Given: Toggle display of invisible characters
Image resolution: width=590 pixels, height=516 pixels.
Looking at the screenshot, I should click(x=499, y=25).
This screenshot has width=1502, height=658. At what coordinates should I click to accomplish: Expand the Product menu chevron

· · · ·

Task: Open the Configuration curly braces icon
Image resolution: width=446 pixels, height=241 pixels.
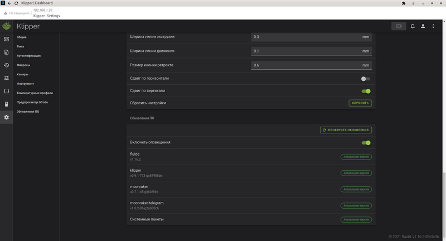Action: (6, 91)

· · · ·

PROBLEM TO WORK ON:
Reproduce exactly, and with no other material, the lines between those holding "Given: Toggle display of invisible characters" and "This screenshot has", inclusive.

RESULT:
Given: Toggle display of invisible characters
Image resolution: width=590 pixels, height=516 pixels.
Looking at the screenshot, I should click(x=499, y=25).
This screenshot has width=1502, height=658. At what coordinates should I click to accomplish: Expand the Product menu chevron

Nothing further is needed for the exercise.